Christopher Lee - photo (1)

23 January 2016

Norfolk, England

We stood around the dead body on the beach.  Thirty and something feet of whale washed through the spiteful North Sea to be left stranded to die on a few yards from the rotting wooden timbers of an old boat wreck.

Hands stuff in pockets and wooly caps pulled down.  Neither of us had seen a beached whale.  In the Atlantic we’d seen one off the starboard bow and laughed nervously as thar she blew her spume into that sea’s miserable mist. Then it was shiny  bible black with a tail that could have touched down a Boeing. Now this one was flat slate grey with the lifeless shape of a giant blubbered harmonica with the slim ten foot jaw line that in all the best pictures was supposed to smile as friendly as a sea life dolphin.

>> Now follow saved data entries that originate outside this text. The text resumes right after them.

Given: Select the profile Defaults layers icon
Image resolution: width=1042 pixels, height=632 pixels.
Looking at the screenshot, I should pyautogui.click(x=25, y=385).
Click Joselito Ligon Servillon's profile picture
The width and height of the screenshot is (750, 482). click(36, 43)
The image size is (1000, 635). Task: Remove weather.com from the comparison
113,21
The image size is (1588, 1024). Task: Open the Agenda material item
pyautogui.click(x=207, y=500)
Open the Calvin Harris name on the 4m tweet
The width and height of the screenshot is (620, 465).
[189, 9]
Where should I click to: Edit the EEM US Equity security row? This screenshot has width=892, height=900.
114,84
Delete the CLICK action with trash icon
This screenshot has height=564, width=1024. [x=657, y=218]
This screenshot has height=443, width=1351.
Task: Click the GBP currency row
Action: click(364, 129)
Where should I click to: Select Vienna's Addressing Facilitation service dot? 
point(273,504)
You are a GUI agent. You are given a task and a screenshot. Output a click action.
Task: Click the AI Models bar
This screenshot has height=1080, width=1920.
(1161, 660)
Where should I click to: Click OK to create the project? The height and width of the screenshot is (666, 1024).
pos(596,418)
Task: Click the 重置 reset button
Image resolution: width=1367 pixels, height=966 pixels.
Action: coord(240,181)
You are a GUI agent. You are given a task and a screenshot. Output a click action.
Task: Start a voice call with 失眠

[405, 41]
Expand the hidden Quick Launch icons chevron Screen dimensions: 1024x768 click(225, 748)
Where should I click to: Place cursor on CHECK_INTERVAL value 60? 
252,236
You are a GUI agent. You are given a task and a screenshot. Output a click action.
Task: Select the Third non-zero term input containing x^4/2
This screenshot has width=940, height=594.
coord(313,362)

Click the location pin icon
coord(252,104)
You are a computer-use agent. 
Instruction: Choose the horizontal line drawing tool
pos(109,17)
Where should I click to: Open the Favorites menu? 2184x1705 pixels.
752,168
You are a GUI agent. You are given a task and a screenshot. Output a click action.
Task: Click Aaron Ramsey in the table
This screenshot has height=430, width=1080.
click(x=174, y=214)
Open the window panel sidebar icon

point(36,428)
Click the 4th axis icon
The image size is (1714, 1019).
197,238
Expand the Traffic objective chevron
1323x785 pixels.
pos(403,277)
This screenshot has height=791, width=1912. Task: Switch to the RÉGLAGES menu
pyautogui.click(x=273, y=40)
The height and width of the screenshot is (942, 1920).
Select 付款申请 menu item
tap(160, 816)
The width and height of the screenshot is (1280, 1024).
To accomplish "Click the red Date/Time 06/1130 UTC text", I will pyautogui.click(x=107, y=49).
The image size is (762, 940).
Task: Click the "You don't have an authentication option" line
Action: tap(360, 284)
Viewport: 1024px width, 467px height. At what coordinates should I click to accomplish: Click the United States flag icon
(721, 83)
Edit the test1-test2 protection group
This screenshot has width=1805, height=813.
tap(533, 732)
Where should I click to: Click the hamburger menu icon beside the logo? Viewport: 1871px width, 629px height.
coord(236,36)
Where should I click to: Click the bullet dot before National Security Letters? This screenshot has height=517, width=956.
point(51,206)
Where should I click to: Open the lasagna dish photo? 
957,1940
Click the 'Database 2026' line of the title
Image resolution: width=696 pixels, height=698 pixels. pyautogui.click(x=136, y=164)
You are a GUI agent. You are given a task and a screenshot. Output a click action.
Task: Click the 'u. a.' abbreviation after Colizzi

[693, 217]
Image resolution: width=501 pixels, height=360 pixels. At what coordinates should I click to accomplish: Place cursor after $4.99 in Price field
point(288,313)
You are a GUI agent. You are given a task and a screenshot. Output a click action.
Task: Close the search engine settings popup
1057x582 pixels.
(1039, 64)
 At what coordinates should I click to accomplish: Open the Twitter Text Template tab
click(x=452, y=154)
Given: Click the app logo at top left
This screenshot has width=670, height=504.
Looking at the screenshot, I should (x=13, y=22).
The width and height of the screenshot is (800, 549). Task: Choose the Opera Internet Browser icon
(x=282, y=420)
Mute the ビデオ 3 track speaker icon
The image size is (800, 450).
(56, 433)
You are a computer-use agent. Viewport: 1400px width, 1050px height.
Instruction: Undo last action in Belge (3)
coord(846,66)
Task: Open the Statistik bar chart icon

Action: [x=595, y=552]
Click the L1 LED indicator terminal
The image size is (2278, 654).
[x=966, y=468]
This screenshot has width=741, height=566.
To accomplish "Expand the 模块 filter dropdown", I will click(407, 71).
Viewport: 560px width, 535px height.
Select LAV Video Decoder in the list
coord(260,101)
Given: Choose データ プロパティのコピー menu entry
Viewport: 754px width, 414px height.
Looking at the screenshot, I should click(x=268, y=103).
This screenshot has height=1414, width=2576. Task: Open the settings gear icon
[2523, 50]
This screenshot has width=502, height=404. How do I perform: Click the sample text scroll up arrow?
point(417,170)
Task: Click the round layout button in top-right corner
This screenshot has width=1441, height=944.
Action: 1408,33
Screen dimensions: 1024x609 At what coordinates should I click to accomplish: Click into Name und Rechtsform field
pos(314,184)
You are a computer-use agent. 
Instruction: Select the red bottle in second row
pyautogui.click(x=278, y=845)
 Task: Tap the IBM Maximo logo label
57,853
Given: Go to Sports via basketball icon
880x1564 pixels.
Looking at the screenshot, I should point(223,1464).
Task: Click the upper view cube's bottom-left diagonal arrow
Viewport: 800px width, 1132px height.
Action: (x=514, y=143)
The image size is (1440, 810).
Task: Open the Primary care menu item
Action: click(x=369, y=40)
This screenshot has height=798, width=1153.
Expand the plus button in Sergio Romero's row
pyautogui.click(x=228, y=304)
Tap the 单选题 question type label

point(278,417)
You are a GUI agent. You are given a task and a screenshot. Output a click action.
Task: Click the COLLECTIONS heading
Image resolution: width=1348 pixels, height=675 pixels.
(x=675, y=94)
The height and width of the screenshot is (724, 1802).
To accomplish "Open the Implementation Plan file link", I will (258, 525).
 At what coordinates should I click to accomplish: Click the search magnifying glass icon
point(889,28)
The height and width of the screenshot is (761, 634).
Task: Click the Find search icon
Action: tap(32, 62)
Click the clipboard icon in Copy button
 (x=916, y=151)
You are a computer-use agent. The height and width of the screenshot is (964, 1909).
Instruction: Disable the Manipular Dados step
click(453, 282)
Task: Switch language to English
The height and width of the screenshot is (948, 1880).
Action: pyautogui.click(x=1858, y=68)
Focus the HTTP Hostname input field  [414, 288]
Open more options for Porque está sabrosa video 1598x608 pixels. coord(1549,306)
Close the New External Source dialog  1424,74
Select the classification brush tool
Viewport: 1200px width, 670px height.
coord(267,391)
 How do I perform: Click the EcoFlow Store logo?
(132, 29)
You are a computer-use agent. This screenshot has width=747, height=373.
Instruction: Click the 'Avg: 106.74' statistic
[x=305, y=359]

There was a draught of old sea spray and a turning away into its lee and so away from the giant beast when there was something else in the helpless spectacle.  It was as if there was in that unknown creature something else.  It was dead all right but it’s prehistoric form held a live mystery.  Like some unbelievable voice of meaning there is something disturbing in that form as if in the deep dark innards there had to be something that was not dead.  Maybe waiting for another tide. That could not be.  But on that Norfolk beach lies much more than a death in Ahab’s line.